After 44 years, Special Education Teacher Peter DiCanio is retiring after 44 years in the Bloomfield School District.
A high number of school district educators are retiring this month, 13, but none with more years of teaching service than Franklin Elementary School special education teacher Peter DiCanio.
DeCanio’s decades of experience were all in Bloomfield, beginning at Forest Glen in 1981. He moved to South Junior in 1986, for its final year, before ending up at Franklin in 1987.
He grew up in Lincoln Park, Morris County, and attended Boonton High School. He has a bachelor of arts degree from William Paterson College and a masters from Kean College. Those institutions are now recognized as William Paterson University and Kean University.
“My mother was a teacher in West Paterson,” DiCanio said last week. “I saw her doing her work and I was intrigued by it.”
Beside his mother, DiCanio said the boy who lived next door was an early influence.
“We were exactly the same age and he had a disability,” he said. “It was a cognitive impairment, but he was high functioning, but there was a gap in his IQ. That interested me. We kept in touch over the years, but he passed away eight years ago.”
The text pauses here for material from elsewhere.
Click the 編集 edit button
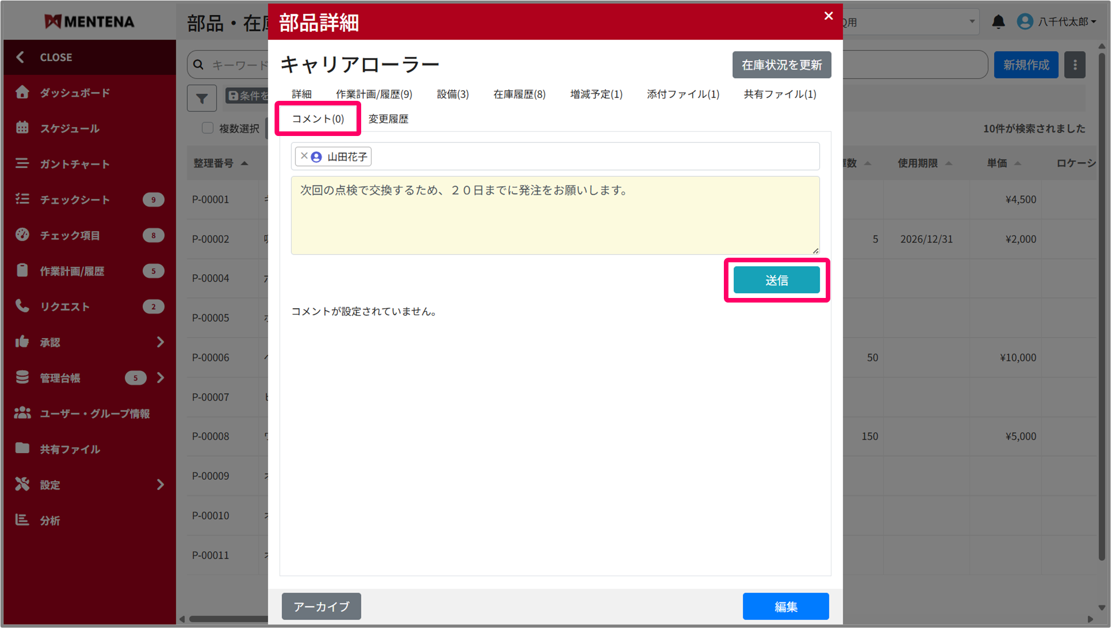The height and width of the screenshot is (628, 1111). coord(785,606)
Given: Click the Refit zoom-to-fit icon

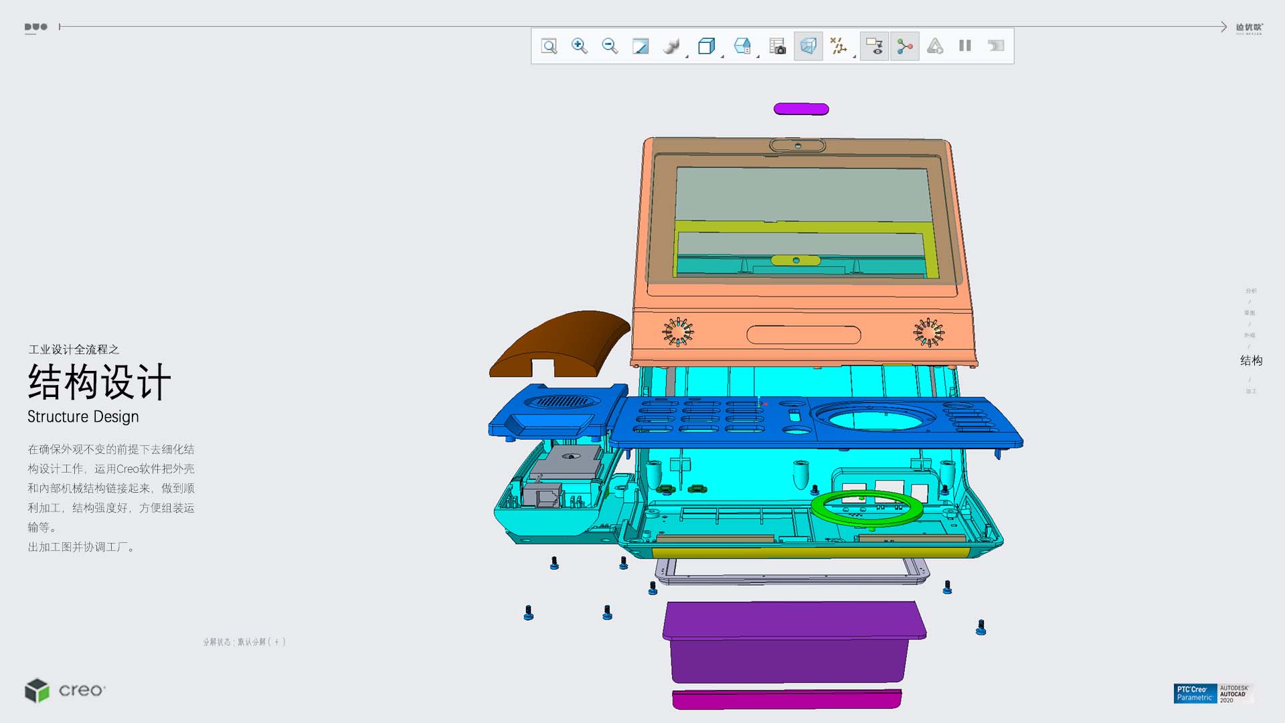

DiCanio was also influenced by the enthusiasm of his high school French teacher and by Susan Kuveke, a special education teacher at William Paterson College.
“I worked in her office matching special ed students to grad students and also became familiar with special ed testing.”
He was also attracted to special ed teaching because it was something apart from mainstream teaching and there was the appeal of teaching to small groups.
At Forest Glen, he credited Rick Paterson as being his unofficial mentor.
“He was very helpful,” he said, “and I followed his lead.”
Other things he remembers were helping out with the Special Olympics and at Franklin, the PHASE Program. The acronym was for: Program for Handicapped Awareness and Sensitivity Training. This was done with general education third-graders who were asked to experience daily routines as a person with a handicap might. Perhaps the student would be confined to a wheelchair or blind-folded. Then the class would discuss the impediment.
“They do not have the program anymore, unfortunately,” DiCanio said. “It ended about 20 years ago. When we did the unit on the blind, we visited a seeing-eye dog school. The training was for the person receiving the dog.”
The biggest change to teaching, DeCanio said, has been technology and it’s been a big help for children with organizational issues. It makes information more accessible to them.
Retirement is coming now, he said, because 44 years is plenty.
“I’m happy, but retiring is difficult,” he said. “But your friends and family are retiring and so you do, too. I’ve had a good run, longer than most. A lot of teachers retired after Covid, but I kept going for a while. I’ll miss my colleagues and hopefully we’ll stay in touch. I told them I’d go to ‘happy hour’ maybe once a month.”
DiCanio plans to see a lot of Broadway shows (“I’m very much into NYC and what’s going on there”) and hopes to find a Scrabble club.
“I’ve always had a big interest in French,” he said. “I was almost a French major. I’d like to do some traveling and get a part-time job. I’ve not ruled out substitute teaching, even in Bloomfield, or volunteering.”